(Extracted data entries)
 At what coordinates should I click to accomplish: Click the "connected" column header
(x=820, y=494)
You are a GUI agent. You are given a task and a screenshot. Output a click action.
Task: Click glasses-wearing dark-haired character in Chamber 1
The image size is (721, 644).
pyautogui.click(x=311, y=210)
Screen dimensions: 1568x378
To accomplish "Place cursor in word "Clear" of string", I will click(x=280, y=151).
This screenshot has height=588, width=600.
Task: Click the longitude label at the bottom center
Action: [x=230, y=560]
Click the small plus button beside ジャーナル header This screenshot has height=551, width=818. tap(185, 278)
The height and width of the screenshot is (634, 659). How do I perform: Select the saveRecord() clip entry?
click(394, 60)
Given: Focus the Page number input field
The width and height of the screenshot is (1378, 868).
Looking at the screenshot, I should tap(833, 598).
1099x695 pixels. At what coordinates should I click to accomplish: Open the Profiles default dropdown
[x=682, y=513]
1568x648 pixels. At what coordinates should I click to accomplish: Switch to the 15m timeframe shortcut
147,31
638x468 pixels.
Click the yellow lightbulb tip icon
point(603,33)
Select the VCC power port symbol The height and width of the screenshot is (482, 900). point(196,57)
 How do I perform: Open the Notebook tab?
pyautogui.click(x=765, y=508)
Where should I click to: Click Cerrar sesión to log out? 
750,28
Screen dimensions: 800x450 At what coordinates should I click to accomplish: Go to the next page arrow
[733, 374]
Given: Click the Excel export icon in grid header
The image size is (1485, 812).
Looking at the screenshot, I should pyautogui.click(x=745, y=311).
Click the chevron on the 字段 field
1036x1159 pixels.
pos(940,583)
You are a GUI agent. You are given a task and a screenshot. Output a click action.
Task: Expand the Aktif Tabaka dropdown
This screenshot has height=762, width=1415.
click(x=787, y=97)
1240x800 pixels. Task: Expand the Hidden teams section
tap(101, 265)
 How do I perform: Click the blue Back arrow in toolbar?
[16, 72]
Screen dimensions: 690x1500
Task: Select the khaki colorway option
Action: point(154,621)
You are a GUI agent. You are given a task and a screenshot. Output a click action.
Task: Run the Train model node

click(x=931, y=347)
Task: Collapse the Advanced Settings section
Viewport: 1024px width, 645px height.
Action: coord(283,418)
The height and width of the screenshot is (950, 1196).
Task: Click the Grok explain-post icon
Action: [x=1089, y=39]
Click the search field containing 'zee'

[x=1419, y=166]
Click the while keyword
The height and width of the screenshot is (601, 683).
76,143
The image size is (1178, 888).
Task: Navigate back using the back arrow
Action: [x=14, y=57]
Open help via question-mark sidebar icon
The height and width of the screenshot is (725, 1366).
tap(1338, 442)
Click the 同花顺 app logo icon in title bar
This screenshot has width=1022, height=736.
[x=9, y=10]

#### Task objective:
Exactly as shown above, return all of the entries.

#### Exercise response:
 At what coordinates should I click to accomplish: Click the "connected" column header
(x=820, y=494)
You are a GUI agent. You are given a task and a screenshot. Output a click action.
Task: Click glasses-wearing dark-haired character in Chamber 1
The image size is (721, 644).
pyautogui.click(x=311, y=210)
Screen dimensions: 1568x378
To accomplish "Place cursor in word "Clear" of string", I will click(x=280, y=151).
This screenshot has height=588, width=600.
Task: Click the longitude label at the bottom center
Action: [x=230, y=560]
Click the small plus button beside ジャーナル header This screenshot has height=551, width=818. tap(185, 278)
The height and width of the screenshot is (634, 659). How do I perform: Select the saveRecord() clip entry?
click(394, 60)
Given: Focus the Page number input field
The width and height of the screenshot is (1378, 868).
Looking at the screenshot, I should tap(833, 598).
1099x695 pixels. At what coordinates should I click to accomplish: Open the Profiles default dropdown
[x=682, y=513]
1568x648 pixels. At what coordinates should I click to accomplish: Switch to the 15m timeframe shortcut
147,31
638x468 pixels.
Click the yellow lightbulb tip icon
point(603,33)
Select the VCC power port symbol The height and width of the screenshot is (482, 900). point(196,57)
 How do I perform: Open the Notebook tab?
pyautogui.click(x=765, y=508)
Where should I click to: Click Cerrar sesión to log out? 
750,28
Screen dimensions: 800x450 At what coordinates should I click to accomplish: Go to the next page arrow
[733, 374]
Given: Click the Excel export icon in grid header
The image size is (1485, 812).
Looking at the screenshot, I should pyautogui.click(x=745, y=311).
Click the chevron on the 字段 field
1036x1159 pixels.
pos(940,583)
You are a GUI agent. You are given a task and a screenshot. Output a click action.
Task: Expand the Aktif Tabaka dropdown
This screenshot has height=762, width=1415.
click(x=787, y=97)
1240x800 pixels. Task: Expand the Hidden teams section
tap(101, 265)
 How do I perform: Click the blue Back arrow in toolbar?
[16, 72]
Screen dimensions: 690x1500
Task: Select the khaki colorway option
Action: point(154,621)
You are a GUI agent. You are given a task and a screenshot. Output a click action.
Task: Run the Train model node

click(x=931, y=347)
Task: Collapse the Advanced Settings section
Viewport: 1024px width, 645px height.
Action: coord(283,418)
The height and width of the screenshot is (950, 1196).
Task: Click the Grok explain-post icon
Action: [x=1089, y=39]
Click the search field containing 'zee'

[x=1419, y=166]
Click the while keyword
The height and width of the screenshot is (601, 683).
76,143
The image size is (1178, 888).
Task: Navigate back using the back arrow
Action: [x=14, y=57]
Open help via question-mark sidebar icon
The height and width of the screenshot is (725, 1366).
tap(1338, 442)
Click the 同花顺 app logo icon in title bar
This screenshot has width=1022, height=736.
[x=9, y=10]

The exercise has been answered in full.